Bytecode
This section describes how contracts are represented within the protocol for execution.
In the context of Aztec, a contract is a set of functions which can be of one of three types:
- Private functions: The functions that run on user's machines. They are circuits that must be individually executed by the ACVM and proved by barretenberg.
- Public functions: The functions that are run by sequencers. They are aggregated in a bytecode block that must be executed and proven by the AVM.
- Unconstrained functions: Helper functions that are run on users' machines but are not constrained.

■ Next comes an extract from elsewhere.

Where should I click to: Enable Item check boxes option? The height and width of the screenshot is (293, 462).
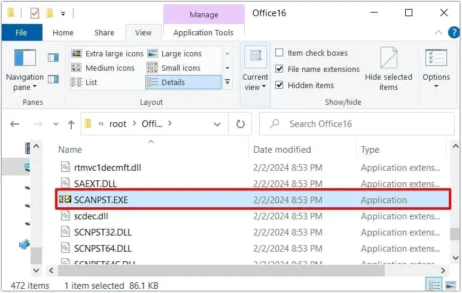tap(279, 53)
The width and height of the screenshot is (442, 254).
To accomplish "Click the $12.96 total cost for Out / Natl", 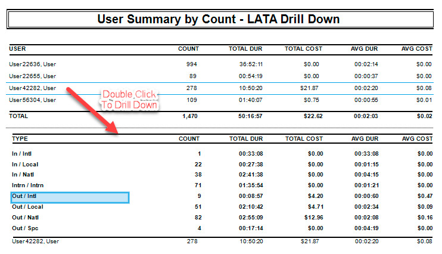I will click(x=312, y=218).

They are represented individually as bytecode that is executed by the ACVM.
- Unconstrained functions are often used to fetch and serialize private data, for use as witnesses to a circuit.
- They can also be used to convey how dapps should handle a particular contract's data.
When a contract is compiled, private and unconstrained functions are compiled individually. Public functions are compiled together to a single bytecode with an initial dispatch table based on function selectors. Since public functions are run in a VM, we do not incur a huge extra proving cost for the branching that is required to execute different functions.
If a private function needs unconstrained hints, the bytecode that generates the unconstrained hints is embedded in the private circuit. This allows the ACVM to compute the hints during witness generation.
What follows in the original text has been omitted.